EVEN WITH ALL the loopholes, Sims’ ideas have not been warmly received in the Republican-controlled King County Council—indeed, they may be dead on arrival.

“There are no Republicans willing to vote for any more downzones,” says Republican King County Council member Chris Vance. “It’s simply wrong for the government to say, ‘Here’s what you can or can’t do on your property,’ and then five years later say, ‘Oh, we changed our minds.'”

Other property rights activists are up in arms as well. “A person’s right to build a cabin on his own property is one of the most—if not the most—fundamental attributes of real property ownership,” declares Bill Kombol, manager of Palmer Coking Coal, a 67-year-old mining company in Black Diamond that still manages some 200 acres of forest land. “Some people seem to think that rights reside with the king, and he grants you privileges,” says Kombol. “But our country was founded on different principles.”

Chris Brownell, a landowner in the Lake Joy area who is actively opposing Sims’ plan, says, “It’s unrealistic to expect no building. If that’s the goal, they should offer to buy everyone out.”

The interest group that would be most directly affected by Sims’ plan—the timber industry—has been relatively quiet so far. Frank Mendizabal, a spokesman for Weyerhaeuser, will say only: “We have an interest in these types of changes and we’re going to continue to monitor what happens.” Of course, the zoning rules aren’t permanent, as the industry well knows, and can be undone again with the next change in county leadership.

BOYAR SAYS THE GILLIS home is “the poster child for what’s going to happen if Sims’ plan isn’t accepted by the county.” Still, is one little house—or even one giant mansion—in the middle of 80 acres such a big deal? Policy analyst Lori Grant says that the problem is the domino effect: “If you have people who are quite wealthy moving deep into the [forest], it will drag more development with them.” In the Gillis case, for example, she says, “Other properties out there that didn’t have hope of getting electricity—and so couldn’t be developed—now might be.”

Eventually, she says, those remote residents start demanding “a full level of services” from government, such as emergency response, fire, police, school buses, and paved roads. They also start to complain about the noise and other unpleasantness that comes from living in close proximity to mining and timber cutting—which, Grant says, “is still a very important industry for King County.”

For his part, Steve Gillis offered this comment when reached at the office of his latest hot biotech company, Corixa: “We are trying to build a single-family house, which is a permitted use of the property we purchased. And we’ve hired some well-trained consultants to help us stay within all regulations.”

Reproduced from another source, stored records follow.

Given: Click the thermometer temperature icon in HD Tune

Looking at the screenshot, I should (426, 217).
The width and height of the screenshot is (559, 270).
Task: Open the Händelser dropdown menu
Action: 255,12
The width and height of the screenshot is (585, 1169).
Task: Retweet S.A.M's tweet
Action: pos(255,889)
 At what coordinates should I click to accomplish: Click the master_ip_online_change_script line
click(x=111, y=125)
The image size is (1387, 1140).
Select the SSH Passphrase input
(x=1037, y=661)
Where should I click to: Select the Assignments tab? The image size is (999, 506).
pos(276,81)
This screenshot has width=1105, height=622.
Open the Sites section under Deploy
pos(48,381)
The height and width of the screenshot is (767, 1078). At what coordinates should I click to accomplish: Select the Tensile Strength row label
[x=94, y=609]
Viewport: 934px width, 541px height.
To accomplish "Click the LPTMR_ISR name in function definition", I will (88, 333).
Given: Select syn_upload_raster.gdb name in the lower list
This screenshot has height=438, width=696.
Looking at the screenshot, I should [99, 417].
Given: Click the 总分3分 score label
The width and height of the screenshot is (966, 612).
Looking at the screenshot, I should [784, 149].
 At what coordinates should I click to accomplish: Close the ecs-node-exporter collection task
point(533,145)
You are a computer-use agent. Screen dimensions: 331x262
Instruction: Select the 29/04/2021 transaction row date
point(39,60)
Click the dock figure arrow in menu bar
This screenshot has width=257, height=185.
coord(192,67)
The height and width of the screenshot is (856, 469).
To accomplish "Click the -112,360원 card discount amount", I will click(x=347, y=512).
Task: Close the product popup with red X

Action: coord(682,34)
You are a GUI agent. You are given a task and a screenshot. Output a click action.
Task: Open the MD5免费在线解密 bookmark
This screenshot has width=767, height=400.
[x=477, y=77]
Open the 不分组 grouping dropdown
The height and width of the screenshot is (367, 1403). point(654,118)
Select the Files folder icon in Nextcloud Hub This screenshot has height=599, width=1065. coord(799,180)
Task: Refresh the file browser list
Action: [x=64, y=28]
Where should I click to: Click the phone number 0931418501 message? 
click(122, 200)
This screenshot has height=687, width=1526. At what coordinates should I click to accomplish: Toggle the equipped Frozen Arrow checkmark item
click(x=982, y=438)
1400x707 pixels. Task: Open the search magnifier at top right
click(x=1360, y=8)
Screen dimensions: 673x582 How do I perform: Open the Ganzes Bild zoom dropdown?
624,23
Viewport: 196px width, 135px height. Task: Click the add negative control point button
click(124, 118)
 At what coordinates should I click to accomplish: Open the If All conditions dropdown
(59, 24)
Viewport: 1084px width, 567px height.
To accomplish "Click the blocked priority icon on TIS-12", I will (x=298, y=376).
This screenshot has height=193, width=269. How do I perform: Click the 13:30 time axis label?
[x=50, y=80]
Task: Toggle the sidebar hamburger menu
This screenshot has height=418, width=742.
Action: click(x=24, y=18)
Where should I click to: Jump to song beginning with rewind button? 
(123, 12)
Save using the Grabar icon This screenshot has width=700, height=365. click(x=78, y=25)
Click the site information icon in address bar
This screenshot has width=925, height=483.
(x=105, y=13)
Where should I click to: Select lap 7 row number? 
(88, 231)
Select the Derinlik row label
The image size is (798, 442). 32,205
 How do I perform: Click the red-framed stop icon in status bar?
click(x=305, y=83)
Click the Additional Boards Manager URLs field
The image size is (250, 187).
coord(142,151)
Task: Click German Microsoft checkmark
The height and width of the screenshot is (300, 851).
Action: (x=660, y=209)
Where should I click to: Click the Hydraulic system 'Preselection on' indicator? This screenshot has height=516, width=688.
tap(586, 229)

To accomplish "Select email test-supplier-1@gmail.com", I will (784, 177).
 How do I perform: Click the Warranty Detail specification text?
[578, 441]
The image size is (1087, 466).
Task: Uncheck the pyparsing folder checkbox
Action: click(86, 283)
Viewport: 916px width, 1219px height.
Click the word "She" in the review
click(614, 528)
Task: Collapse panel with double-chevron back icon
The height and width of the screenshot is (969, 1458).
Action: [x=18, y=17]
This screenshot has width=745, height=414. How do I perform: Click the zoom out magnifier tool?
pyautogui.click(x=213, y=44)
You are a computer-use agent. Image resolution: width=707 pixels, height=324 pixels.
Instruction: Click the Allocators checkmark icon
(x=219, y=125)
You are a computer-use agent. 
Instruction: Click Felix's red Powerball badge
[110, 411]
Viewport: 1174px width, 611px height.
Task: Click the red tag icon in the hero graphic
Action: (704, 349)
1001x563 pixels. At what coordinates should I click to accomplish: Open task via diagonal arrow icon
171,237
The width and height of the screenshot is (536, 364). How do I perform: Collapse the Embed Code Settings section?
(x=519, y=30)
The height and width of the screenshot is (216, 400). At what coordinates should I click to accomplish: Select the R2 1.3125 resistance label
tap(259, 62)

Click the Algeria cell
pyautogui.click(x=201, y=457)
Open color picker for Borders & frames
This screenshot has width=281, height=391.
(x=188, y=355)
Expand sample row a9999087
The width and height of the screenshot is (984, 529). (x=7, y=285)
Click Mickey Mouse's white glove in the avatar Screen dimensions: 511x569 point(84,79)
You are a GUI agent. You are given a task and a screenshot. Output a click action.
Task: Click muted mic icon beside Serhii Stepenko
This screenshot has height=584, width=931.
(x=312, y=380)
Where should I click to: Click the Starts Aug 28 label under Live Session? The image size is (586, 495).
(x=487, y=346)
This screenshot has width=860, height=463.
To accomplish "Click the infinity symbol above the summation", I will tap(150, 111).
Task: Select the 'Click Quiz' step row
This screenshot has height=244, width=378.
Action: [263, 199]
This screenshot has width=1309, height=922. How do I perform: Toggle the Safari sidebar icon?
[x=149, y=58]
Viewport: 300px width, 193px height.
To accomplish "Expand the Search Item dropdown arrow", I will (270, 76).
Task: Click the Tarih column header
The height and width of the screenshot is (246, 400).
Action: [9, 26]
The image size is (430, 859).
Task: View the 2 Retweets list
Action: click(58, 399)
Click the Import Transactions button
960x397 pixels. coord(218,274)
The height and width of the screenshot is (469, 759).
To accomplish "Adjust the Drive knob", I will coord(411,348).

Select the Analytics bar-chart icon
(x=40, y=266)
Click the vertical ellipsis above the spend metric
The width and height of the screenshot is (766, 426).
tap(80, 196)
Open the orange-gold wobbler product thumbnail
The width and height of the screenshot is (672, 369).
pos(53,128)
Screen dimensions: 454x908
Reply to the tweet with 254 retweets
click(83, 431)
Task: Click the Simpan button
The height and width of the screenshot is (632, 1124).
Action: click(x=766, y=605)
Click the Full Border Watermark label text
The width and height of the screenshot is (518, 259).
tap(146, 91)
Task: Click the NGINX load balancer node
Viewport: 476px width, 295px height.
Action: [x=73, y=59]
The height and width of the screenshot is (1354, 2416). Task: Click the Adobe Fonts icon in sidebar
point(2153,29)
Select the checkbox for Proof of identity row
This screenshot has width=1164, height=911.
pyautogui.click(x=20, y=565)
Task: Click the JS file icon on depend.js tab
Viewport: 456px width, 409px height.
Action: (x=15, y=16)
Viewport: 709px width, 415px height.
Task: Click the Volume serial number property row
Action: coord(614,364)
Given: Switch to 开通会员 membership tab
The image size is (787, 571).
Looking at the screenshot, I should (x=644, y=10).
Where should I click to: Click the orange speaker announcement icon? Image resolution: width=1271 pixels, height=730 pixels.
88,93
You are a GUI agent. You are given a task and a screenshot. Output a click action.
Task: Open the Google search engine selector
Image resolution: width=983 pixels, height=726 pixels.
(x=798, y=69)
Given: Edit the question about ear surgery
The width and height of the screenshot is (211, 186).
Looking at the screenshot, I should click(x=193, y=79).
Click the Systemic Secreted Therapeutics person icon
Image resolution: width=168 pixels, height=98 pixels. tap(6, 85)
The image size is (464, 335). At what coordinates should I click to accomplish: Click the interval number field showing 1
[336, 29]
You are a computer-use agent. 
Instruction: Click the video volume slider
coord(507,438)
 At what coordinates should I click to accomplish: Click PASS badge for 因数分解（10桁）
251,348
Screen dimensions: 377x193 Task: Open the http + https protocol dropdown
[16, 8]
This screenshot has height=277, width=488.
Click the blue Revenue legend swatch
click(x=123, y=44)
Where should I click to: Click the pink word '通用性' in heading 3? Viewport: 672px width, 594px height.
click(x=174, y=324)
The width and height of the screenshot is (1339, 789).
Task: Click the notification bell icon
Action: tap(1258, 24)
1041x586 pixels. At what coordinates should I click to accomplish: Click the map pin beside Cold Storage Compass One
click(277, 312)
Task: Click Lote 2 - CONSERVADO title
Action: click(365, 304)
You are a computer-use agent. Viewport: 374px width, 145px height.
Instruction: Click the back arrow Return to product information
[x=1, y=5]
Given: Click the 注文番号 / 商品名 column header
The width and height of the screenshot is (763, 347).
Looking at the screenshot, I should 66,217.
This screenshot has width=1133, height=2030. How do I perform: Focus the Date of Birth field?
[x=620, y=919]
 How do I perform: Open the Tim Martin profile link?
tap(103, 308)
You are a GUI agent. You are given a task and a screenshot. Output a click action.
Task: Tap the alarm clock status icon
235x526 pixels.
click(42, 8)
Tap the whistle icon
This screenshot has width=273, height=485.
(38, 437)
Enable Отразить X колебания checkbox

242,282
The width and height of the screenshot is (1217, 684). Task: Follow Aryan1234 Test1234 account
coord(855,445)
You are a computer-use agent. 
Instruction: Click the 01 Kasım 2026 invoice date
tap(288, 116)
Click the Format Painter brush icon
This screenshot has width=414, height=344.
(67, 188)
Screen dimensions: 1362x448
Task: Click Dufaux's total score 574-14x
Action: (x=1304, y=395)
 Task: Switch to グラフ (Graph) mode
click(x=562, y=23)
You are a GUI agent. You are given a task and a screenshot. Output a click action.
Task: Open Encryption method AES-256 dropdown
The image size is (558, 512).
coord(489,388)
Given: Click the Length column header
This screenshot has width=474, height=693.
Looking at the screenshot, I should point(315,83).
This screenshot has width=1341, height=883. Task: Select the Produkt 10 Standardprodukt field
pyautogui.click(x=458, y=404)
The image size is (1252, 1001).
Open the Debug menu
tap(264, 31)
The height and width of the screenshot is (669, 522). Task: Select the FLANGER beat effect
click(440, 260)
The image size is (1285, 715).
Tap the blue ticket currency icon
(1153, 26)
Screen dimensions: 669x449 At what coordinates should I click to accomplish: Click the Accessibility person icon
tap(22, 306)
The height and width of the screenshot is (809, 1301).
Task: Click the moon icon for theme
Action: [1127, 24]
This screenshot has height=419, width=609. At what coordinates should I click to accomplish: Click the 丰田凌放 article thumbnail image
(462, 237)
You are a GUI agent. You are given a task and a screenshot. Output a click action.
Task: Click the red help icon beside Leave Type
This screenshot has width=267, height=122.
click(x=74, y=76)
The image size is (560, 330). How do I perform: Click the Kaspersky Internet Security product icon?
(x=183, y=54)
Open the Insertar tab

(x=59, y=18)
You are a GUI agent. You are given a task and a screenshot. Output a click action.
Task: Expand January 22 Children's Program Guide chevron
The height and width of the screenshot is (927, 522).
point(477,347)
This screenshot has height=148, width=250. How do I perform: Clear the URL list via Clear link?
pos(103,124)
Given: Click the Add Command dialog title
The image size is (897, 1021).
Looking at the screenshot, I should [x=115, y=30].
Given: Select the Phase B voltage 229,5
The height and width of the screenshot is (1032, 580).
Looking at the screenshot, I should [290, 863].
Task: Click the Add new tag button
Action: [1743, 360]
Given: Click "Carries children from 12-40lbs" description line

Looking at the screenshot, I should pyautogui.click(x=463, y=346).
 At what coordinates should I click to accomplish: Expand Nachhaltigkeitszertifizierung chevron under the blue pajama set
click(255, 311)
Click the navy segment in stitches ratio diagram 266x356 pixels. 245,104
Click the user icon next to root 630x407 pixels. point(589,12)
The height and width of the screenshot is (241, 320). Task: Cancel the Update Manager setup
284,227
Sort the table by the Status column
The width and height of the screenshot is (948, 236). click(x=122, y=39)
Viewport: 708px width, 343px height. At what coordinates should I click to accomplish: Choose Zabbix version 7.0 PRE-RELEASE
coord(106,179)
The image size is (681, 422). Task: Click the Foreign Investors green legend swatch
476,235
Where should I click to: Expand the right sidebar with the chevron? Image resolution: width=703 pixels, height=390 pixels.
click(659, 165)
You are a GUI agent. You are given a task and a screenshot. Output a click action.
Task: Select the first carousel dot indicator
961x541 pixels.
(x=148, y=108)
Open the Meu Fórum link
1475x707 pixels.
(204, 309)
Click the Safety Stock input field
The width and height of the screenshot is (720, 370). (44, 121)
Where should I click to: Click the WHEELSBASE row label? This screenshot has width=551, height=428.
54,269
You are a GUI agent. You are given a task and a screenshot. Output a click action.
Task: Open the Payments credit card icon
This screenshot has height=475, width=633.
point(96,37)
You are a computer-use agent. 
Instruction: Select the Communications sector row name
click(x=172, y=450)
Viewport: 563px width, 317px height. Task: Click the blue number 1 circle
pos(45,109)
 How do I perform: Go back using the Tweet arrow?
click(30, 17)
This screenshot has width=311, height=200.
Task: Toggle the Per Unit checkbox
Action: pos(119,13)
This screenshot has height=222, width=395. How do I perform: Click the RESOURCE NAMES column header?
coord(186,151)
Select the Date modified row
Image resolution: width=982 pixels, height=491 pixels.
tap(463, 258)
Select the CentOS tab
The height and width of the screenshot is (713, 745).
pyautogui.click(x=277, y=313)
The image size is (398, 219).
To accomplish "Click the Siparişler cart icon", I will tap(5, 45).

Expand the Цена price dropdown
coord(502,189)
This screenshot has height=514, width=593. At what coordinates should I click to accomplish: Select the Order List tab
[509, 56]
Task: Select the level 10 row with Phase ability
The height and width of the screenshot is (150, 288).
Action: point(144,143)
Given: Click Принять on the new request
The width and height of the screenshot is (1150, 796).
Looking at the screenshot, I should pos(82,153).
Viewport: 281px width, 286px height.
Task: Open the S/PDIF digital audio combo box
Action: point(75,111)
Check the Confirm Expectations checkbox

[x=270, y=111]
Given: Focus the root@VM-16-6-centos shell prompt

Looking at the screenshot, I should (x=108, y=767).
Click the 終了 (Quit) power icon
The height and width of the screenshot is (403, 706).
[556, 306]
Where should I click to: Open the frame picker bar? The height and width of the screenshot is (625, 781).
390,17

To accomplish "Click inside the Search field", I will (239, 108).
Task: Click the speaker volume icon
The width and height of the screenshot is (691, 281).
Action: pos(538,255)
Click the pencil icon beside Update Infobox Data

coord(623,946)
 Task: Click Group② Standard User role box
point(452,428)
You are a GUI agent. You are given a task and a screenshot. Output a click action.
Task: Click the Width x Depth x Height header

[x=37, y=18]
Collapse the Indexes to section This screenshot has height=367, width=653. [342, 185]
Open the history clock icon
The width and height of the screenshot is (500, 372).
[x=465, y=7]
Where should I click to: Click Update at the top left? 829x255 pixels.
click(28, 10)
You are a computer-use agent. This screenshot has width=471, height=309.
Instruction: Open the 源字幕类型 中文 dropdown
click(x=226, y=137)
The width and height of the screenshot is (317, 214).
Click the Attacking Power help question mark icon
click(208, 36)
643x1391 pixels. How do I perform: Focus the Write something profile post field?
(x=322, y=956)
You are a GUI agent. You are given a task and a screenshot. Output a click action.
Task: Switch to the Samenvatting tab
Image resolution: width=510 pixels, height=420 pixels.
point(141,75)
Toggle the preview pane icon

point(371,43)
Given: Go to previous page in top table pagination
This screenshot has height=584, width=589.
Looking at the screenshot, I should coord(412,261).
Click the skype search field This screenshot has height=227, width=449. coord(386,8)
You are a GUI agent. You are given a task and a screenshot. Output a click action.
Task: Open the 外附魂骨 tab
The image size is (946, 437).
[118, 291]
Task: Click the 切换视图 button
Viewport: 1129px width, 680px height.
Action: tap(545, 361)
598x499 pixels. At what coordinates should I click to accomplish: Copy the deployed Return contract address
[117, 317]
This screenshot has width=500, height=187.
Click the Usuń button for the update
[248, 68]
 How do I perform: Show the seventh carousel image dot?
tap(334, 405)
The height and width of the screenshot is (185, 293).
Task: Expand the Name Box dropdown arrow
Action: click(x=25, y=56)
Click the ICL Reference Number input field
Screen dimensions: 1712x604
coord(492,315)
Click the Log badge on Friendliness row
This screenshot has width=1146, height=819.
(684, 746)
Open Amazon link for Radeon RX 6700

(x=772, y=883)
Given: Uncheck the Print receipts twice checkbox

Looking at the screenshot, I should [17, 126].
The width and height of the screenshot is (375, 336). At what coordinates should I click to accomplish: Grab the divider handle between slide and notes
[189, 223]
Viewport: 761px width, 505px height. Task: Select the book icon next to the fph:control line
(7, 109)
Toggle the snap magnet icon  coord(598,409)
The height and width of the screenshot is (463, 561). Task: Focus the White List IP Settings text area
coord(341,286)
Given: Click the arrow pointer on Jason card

Indeed, the Gillises are clearly making some effort to go lightly on their surroundings. According to county files, their housing plan calls for removing only three trees from the site and leaving everything else intact. Only six of their 20 acres will be built on.

And the site doesn’t exactly reside in virgin forest. It’s reached along a gravel and dirt road littered with a couple abandoned shacks and cars, as well as the remnants of a major meth lab that was busted a few years ago. A handsome, now-doomed two-bedroom cabin from the previous owner already sits on the Gilleses’ property.

This part of the Middle Fork has been logged out several times and today is mostly lined with skinny alders, the first tree species to move in after a clearcut. “Forests take time,” says Boyar, as he conducts his tour.

Boyar holds out little hope that he will be able to stop the Gillis project, though he says he’s going to “push for every study possible.” The nonprofit Land Conservancy of Seattle and King County has been trying to interest the biotech executive in another site, so far without success.